Check with a local surveyor to learn more about the drainage on the property. Also check to see if the property has direct access to a drainage ditch. Additionally, the USDA or other online tools may be able to provide aerial views to help you see drainage issues.
Access to Water
Water is a critical component to the success of your farm. Consider the property location and if water is accessible. In your planning process determine the quantity and quality of water available for irrigation. Is there an existing well on the property or will a new well be needed? Are consumptive use permits for existing wells current or will new permits be required? While wells are extensively used in Florida for crop irrigation, if there is not one on the property the time and cost of obtaining permits and putting in the well should be taken into account.
Make sure you have an understanding of what you can and can’t do on the property before purchasing it. The land zoning classification could significantly impact your plans for the farm especially if it is zoned residential only. Be sure to check the local counties website for tax and land information. Generally you can find zoning information there. Remember, you may need the parcel id number to look the property up.
The topography of the land should also play a key role in your decision prior to making a purchase. It is recommended to visually survey all of the property to understand all aspects of its topography. Once you have done that, consider the amount of open pasture versus wooded acreage. Is it on a large hillside? For instance, excessively sloped property is susceptible to erosion problems. In your decision making process, consider the financial impact from the inability to utilize the hillside property or additional cost incurred to clear wooded acreage.
In addition, make sure you identify if the property has any wetlands and consider how much acreage is actually useable. Wetlands are highly protected in Florida so make sure you learn about the wetland conservation provisions to avoid possible illegal alterations.
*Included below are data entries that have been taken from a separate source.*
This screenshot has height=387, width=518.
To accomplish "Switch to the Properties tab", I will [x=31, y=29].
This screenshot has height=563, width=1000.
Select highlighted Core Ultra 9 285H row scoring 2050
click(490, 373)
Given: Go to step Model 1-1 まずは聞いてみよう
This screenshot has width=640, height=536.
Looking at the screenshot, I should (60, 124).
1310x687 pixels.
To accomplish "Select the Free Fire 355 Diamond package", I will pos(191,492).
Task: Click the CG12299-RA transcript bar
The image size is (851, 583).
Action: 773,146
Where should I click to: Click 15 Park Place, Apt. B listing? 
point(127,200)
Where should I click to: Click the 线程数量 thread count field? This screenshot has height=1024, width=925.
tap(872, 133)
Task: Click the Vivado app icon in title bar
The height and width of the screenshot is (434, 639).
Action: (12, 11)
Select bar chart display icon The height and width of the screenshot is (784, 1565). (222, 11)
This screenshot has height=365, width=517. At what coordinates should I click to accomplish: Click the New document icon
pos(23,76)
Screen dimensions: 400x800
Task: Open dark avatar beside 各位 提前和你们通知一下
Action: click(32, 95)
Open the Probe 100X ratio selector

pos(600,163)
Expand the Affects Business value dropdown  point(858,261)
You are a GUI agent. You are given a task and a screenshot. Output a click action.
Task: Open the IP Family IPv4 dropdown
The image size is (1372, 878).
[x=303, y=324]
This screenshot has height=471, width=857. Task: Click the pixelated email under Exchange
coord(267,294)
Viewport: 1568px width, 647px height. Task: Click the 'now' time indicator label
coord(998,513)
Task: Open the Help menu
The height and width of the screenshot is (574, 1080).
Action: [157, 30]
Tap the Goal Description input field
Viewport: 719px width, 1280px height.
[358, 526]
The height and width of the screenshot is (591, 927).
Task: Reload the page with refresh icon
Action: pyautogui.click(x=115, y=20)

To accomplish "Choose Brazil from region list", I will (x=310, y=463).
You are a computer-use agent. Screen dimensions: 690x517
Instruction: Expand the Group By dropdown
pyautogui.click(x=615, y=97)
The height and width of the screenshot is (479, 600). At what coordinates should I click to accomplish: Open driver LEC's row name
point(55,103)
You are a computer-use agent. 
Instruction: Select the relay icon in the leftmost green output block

Location! Location! Location!
If the property location is far from distributors, retailers and markets this could be a competitive disadvantage. The farther the property is from major roads, the more potential expense for fuel and labor hauling heavy equipment and crops several times a year. Consider your goals, if agri-tourism is your plan consumers may be less likely to travel far from populated areas. In addition, consider if the access to the property, is there both legal and physical access. Additionally is that access via a paved county maintained road, or will the expense for maintaining the road fall to the owner?
With these considerations at top of mind, you can now search for farmland with confidence, equipped with the right information to make the best decision to help achieve and exceed your business plan goals.